- _AIM OF THE TASK_: Below are records with pictures in them. Output exactly the lines from the one with "Where should I" through the one with "Given: Focus the", both included, and leave every picture out; give only those lines.

......

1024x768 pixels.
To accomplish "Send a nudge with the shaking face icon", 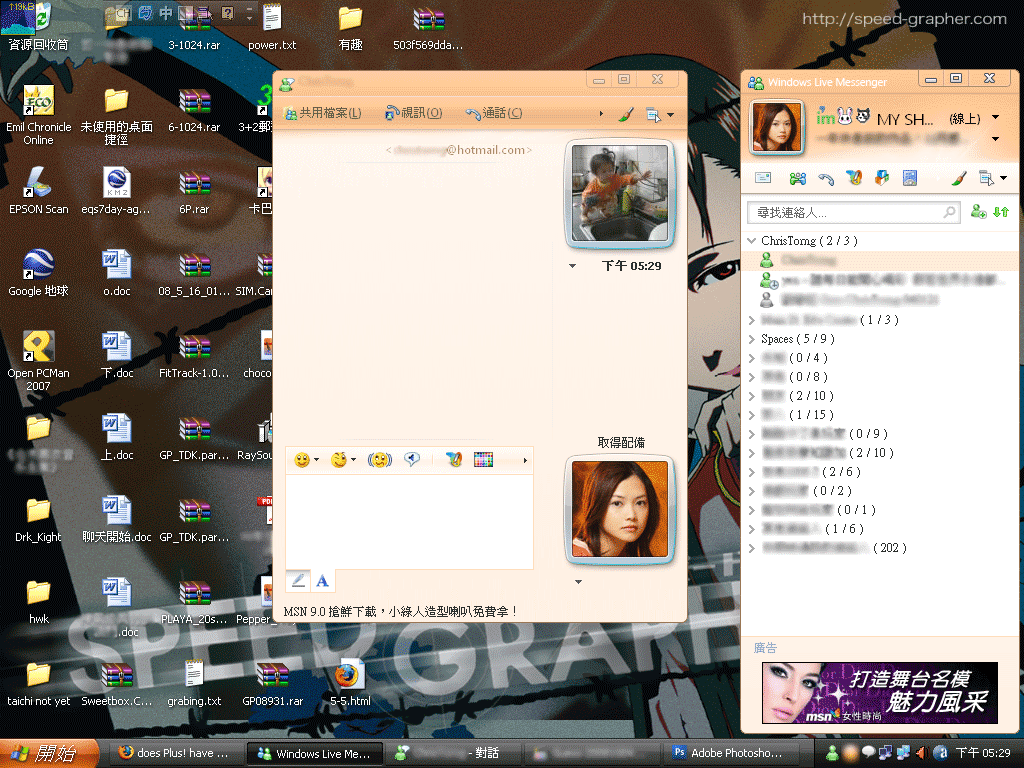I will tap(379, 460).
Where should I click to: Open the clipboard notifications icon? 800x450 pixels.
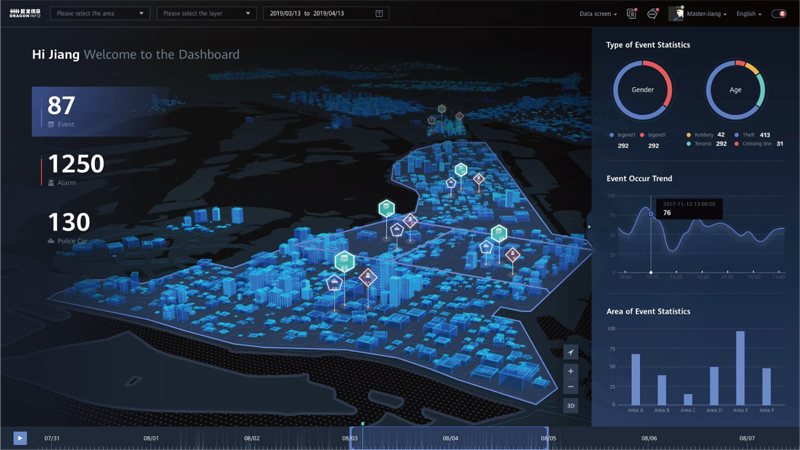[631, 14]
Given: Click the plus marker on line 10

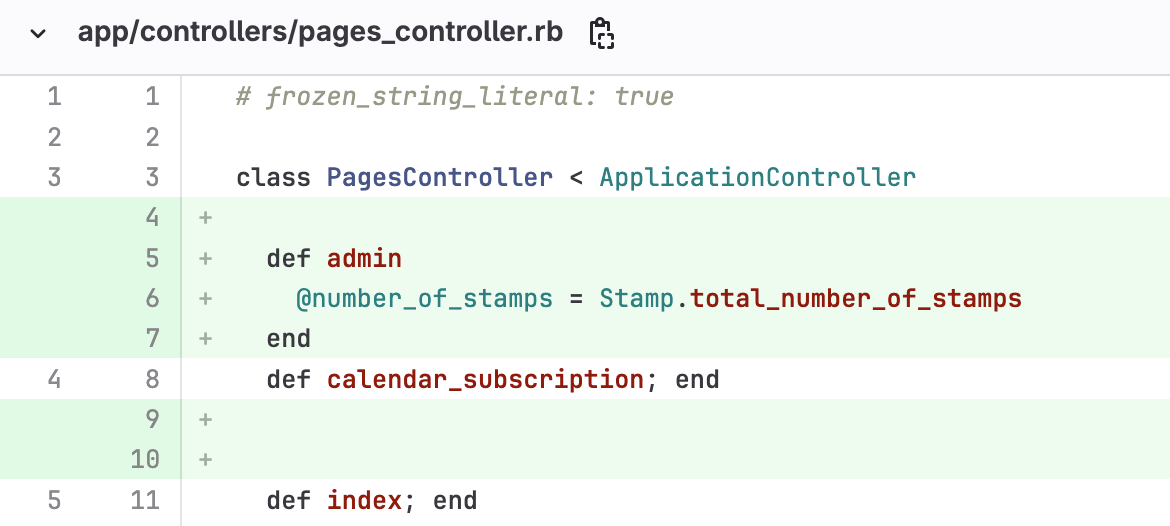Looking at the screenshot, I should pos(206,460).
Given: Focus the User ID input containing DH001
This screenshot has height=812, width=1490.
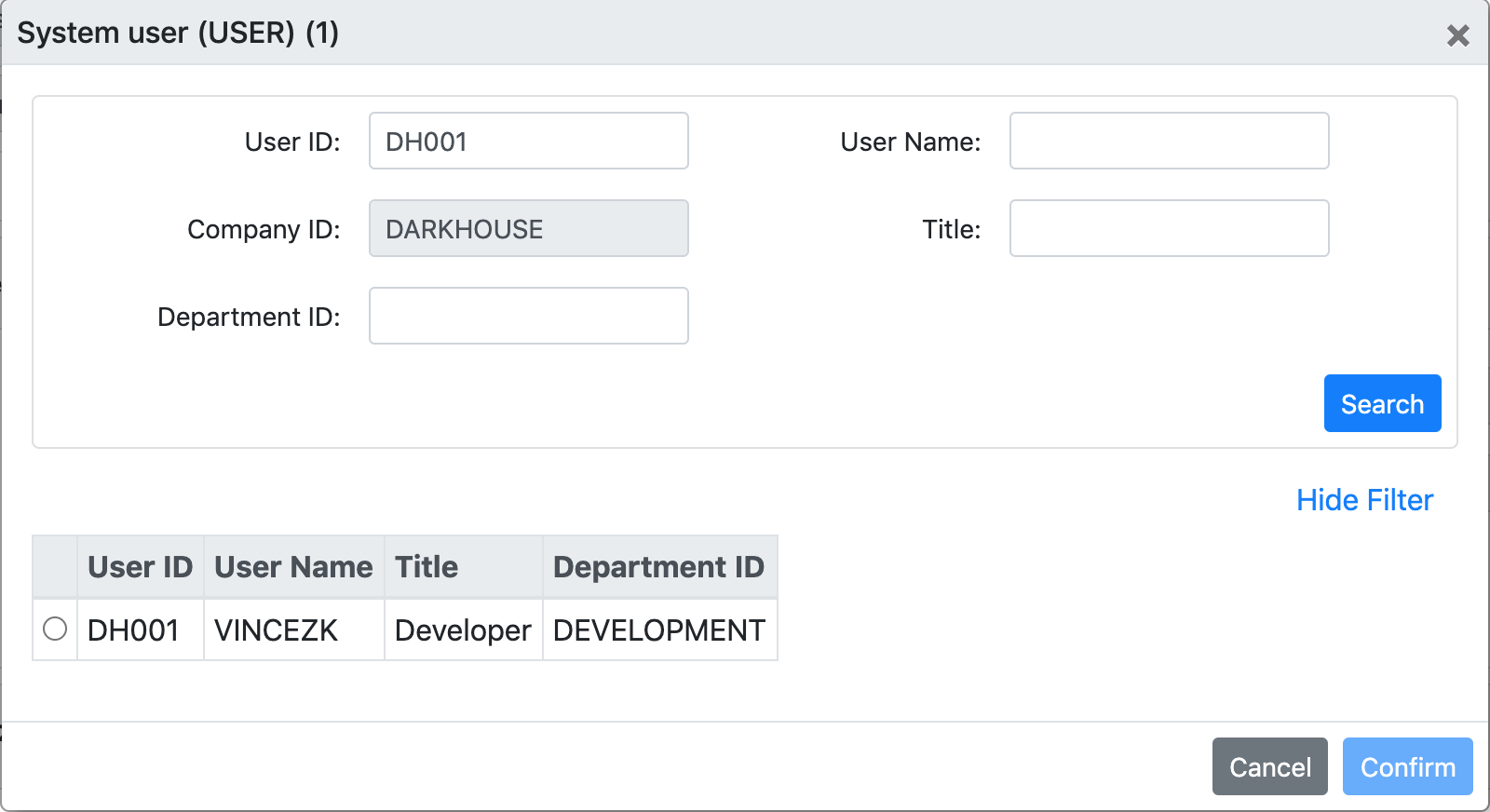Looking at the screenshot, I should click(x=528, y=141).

......

- _ANSWER SPACE_:
Where should I click to: Open the clipboard notifications icon? 800x450 pixels.
[631, 14]
Given: Click the plus marker on line 10

Looking at the screenshot, I should pos(206,460).
Given: Focus the User ID input containing DH001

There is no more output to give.